Hierauf hat das OLG Köln vollumfänglich Bezug genommen und zudem herausgearbeitet, dass der Richtliniengeber in Erwägungsgrund 12 selbst davon ausgeht, dass ein Parallelimporteur ein Sicherheitsmerkmal ersetzen darf. Gemäß Erwägungsgrund 12 der Fälschungsrichtlinie sollte,

damit die Sicherheitsmerkmale tatsächlich wirksam sind, (…) den Inhabern einer Herstellungserlaubnis, die das Arzneimittel nicht selbst herstellen, nur unter strengen Bedingungen gestattet sein, diese Merkmale zu entfernen, auszutauschen oder zu überdecken. Insbesondere sollten die Sicherheitsmerkmale im Falle des Umpackens durch gleichwertige Sicherheitsmerkmale ersetzt werden.

In seiner weiteren Begründung betont das OLG Köln die Bedeutung der Transparenz beim Ersetzen der Sicherheitsmerkmale durch den Parallelimporteur. Mit der verpflichtenden Angabe des Umverpackers auf einem umverpackten Arzneimittel gehe einher, dass erkennbar ist, wer für den Inhalt der geöffneten und wieder verschlossenen Verpackung verantwortlich ist. Solange dies sichergestellt sei und ein neues Sicherheitsmerkmal ordnungsgemäß angebracht werde, seien sichtbare Öffnungsspuren unschädlich. Denn die erzielte Transparenz im Hinblick auf den Umverpacker trage dem hohen Schutzniveau, dass die Fälschungsrichtlinie gewährleisten soll, Rechnung.

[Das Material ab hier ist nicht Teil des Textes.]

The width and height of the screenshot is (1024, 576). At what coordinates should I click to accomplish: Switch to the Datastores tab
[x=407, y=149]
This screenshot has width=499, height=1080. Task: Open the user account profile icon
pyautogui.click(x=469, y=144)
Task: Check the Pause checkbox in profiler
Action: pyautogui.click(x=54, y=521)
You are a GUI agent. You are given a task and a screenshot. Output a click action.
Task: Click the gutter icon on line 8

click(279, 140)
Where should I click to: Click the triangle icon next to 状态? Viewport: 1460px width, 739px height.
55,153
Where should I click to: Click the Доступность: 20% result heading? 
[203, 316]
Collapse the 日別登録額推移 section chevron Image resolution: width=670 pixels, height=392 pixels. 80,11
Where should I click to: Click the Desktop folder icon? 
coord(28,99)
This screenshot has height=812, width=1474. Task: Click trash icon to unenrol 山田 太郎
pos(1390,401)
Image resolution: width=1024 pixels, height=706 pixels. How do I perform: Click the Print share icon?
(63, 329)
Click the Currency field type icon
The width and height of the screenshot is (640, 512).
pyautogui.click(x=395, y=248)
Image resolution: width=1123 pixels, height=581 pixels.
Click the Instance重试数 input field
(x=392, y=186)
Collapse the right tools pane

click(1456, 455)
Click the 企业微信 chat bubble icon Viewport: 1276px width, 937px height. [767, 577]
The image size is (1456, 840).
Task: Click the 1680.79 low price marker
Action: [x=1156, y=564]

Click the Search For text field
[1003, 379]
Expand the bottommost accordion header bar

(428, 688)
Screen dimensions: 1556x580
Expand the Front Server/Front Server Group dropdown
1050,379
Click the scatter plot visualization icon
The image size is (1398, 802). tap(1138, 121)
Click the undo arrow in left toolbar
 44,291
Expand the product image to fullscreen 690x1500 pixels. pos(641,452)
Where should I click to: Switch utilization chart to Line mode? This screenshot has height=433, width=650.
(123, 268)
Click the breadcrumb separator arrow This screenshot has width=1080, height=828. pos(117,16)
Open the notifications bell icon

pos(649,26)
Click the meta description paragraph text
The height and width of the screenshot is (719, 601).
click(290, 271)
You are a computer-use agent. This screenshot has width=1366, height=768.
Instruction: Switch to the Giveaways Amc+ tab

Entscheidung des OLG stärkt Markeninhabern den Rücken

Das OLG Köln hat mit seinem Urteil, das durch Verkündung in Rechtskraft erwachsen ist, Arzneimittelherstellern, die sich oftmals an dem Umpacken durch Parallelimporteure stören, den Rücken gestärkt und mit überzeugender Begründung Parallelimporteure auf das mildere Mittel des Umetikettierens verwiesen, selbst wenn wegen erforderlichen Öffnens der Originalverpackung das verpflichtende Anti-Tampering Device sichtbar beschädigt und anschließend ersetzt werden muss.